## Source extract
Star Man: Vincent van Gogh’s Illuminated Nights
The author explores Van Gogh’s fascination with different kinds of illumination, from stars to newly invented gaslight.
Michael Lobel
Jul 17, 2024
There are two works in The Museum of Modern Art’s collection that seem to perfectly distill the significance of light and illumination to Vincent van Gogh’s art. Each is—or stands in for—one of the artist’s most iconic works. The first is a print, a lithograph, he made in 1885, relating to one of his earliest major painterly efforts, The Potato Eaters. A group of peasants gather around a table to partake in a humble evening meal, the setting illuminated by an oil lamp suspended above them. The second is one of the most famous and beloved pictures at MoMA, one known to art lovers throughout the world: The Starry Night. In that iconic scene, the nighttime sky is packed to bursting with an array of celestial forms, their halos seeming to pulse with light.
Vincent van Gogh. The Potato Eaters. 1885
These two images appear to encapsulate the types of elemental motifs to which Van Gogh was often drawn: a simple repast indoors, lit by a single, relatively primitive lighting source; and a landscape that highlights the awe-inspiring beauty of the heavenly cosmos. Yet they sidestep another major aspect of his approach, which confronted the changes in human habits and activity impelled by the introduction of new, modern—and industrially derived—forms of illumination in the 19th century: his fascination with gaslight. Van Gogh’s intervening dalliance with artificial illumination highlights a crucial missing link between these two images, and was a key step in getting from the humble meal to the coruscating nighttime sky, as it saw him exploring the effects of light from multiple sources in a relational way.
Van Gogh was living in an era marked by rapid and widespread industrialization, one in which new forms of artificial illumination had begun thoroughly transforming modern experience.

## To do
Return the passage of the article on Van Gogh's illuminated nights between "Michael Lobel" and "pulse with light.", inclusive, copied word for word.

Stored data
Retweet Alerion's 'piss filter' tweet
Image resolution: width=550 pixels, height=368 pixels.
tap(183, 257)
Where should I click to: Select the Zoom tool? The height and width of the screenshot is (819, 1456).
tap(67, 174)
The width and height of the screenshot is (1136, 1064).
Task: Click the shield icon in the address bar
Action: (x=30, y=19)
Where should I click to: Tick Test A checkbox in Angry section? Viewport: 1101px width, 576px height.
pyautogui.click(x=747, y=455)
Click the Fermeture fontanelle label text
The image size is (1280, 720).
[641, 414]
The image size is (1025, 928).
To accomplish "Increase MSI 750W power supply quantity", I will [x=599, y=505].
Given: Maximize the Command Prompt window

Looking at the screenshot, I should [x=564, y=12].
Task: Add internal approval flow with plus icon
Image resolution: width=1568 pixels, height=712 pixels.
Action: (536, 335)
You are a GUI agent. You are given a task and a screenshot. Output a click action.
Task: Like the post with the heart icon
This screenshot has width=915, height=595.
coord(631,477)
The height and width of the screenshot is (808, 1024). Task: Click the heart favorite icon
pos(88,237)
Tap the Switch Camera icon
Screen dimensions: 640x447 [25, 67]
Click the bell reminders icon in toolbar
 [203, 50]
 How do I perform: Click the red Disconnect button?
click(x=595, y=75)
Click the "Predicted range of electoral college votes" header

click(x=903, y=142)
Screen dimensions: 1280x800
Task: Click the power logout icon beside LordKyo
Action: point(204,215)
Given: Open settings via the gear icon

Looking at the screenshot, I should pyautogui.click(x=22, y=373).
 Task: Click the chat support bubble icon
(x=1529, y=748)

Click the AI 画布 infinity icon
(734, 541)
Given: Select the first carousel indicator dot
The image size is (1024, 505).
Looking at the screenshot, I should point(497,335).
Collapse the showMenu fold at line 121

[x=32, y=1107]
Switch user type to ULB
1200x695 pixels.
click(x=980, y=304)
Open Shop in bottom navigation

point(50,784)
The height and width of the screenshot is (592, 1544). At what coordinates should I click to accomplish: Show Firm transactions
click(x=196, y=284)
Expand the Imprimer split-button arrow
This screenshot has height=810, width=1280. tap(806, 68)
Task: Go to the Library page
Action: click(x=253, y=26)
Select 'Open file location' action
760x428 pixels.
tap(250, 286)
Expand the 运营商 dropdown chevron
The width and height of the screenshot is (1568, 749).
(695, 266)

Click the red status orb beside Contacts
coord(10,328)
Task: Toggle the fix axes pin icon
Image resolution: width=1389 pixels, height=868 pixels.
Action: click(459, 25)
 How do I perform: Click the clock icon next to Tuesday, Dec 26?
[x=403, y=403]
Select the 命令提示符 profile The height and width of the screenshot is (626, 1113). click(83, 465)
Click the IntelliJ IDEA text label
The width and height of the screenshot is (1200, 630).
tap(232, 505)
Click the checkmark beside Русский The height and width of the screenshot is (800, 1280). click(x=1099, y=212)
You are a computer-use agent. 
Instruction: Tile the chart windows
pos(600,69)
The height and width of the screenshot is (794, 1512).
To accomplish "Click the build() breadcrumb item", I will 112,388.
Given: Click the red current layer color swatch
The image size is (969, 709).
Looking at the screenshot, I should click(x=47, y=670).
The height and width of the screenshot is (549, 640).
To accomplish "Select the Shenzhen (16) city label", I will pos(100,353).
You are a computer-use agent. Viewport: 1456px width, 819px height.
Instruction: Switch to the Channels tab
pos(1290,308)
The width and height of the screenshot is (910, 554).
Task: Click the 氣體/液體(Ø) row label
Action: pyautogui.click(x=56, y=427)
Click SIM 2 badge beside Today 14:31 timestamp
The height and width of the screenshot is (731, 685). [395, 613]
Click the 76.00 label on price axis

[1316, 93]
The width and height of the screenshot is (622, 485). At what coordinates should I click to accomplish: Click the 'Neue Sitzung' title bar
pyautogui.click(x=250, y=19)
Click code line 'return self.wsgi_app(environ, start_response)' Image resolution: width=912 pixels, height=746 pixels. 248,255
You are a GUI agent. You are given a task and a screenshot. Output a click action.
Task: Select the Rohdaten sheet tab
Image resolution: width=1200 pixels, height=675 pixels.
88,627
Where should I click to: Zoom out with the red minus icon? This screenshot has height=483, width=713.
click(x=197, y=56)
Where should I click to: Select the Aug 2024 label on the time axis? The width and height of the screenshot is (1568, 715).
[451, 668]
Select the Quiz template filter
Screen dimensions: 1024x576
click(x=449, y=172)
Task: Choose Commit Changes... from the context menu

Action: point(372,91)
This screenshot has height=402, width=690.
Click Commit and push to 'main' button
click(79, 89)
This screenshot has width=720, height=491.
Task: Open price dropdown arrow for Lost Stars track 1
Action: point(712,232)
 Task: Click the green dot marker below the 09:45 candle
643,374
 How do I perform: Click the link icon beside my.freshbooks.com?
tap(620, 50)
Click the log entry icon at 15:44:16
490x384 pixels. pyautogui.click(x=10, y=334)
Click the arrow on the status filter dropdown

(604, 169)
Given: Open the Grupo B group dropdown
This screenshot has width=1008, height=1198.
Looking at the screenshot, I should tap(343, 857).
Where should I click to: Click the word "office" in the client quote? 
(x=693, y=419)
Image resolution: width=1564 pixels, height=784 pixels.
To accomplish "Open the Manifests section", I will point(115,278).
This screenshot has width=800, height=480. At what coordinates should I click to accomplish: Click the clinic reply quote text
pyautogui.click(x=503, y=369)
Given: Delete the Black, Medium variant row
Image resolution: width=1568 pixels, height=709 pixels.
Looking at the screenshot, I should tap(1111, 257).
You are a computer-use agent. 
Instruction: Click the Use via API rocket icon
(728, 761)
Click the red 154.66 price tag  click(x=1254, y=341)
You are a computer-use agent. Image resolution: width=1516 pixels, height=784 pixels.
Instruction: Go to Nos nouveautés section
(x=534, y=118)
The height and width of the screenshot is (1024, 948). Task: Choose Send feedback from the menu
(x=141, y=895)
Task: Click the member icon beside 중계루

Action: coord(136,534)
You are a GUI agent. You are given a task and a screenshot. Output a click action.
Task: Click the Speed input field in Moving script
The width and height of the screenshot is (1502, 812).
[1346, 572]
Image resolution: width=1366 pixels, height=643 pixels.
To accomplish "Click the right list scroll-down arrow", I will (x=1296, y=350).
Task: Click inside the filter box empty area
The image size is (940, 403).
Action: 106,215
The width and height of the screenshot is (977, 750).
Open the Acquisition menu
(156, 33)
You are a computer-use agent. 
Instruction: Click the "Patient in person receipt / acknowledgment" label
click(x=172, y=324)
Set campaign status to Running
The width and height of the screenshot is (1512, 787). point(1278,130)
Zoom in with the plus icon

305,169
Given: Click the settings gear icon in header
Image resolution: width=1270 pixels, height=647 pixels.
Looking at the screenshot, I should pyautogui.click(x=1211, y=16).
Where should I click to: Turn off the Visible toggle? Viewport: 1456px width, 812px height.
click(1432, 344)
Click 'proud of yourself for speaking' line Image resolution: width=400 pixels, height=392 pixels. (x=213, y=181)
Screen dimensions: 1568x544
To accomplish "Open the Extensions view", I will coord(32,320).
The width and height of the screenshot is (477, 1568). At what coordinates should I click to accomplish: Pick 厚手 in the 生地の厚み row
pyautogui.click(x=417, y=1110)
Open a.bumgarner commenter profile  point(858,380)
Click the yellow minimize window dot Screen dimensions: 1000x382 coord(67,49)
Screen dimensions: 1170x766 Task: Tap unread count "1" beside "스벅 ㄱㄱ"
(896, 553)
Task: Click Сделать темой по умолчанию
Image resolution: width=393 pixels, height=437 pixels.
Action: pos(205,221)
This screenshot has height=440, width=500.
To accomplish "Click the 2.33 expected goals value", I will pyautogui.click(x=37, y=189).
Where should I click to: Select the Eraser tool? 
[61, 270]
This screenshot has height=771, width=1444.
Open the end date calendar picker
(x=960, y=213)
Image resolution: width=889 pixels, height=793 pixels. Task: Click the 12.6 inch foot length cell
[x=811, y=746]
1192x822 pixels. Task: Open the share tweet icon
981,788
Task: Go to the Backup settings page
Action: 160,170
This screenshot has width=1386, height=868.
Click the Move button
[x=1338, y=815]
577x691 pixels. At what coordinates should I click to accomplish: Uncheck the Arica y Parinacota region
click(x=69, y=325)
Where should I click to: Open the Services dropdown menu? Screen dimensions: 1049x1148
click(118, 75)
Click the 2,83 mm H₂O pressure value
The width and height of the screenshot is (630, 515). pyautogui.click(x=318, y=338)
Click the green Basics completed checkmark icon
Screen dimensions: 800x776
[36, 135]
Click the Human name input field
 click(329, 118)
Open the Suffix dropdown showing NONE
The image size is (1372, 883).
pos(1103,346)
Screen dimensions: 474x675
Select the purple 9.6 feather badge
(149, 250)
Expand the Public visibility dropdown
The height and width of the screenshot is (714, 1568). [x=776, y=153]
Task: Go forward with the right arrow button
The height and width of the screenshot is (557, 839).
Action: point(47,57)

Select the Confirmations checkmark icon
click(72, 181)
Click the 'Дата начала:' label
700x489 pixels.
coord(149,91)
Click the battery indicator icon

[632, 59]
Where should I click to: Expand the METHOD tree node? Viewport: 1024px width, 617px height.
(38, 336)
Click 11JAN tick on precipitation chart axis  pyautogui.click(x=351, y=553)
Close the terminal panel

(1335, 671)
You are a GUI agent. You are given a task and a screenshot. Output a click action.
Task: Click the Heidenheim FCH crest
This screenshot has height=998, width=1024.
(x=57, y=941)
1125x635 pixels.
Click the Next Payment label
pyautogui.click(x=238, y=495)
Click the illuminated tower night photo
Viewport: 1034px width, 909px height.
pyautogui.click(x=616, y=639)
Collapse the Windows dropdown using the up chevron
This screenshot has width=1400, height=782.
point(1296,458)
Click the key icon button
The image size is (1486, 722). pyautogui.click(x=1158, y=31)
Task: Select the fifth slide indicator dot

## Exercise answer
Michael Lobel
Jul 17, 2024
There are two works in The Museum of Modern Art’s collection that seem to perfectly distill the significance of light and illumination to Vincent van Gogh’s art. Each is—or stands in for—one of the artist’s most iconic works. The first is a print, a lithograph, he made in 1885, relating to one of his earliest major painterly efforts, The Potato Eaters. A group of peasants gather around a table to partake in a humble evening meal, the setting illuminated by an oil lamp suspended above them. The second is one of the most famous and beloved pictures at MoMA, one known to art lovers throughout the world: The Starry Night. In that iconic scene, the nighttime sky is packed to bursting with an array of celestial forms, their halos seeming to pulse with light.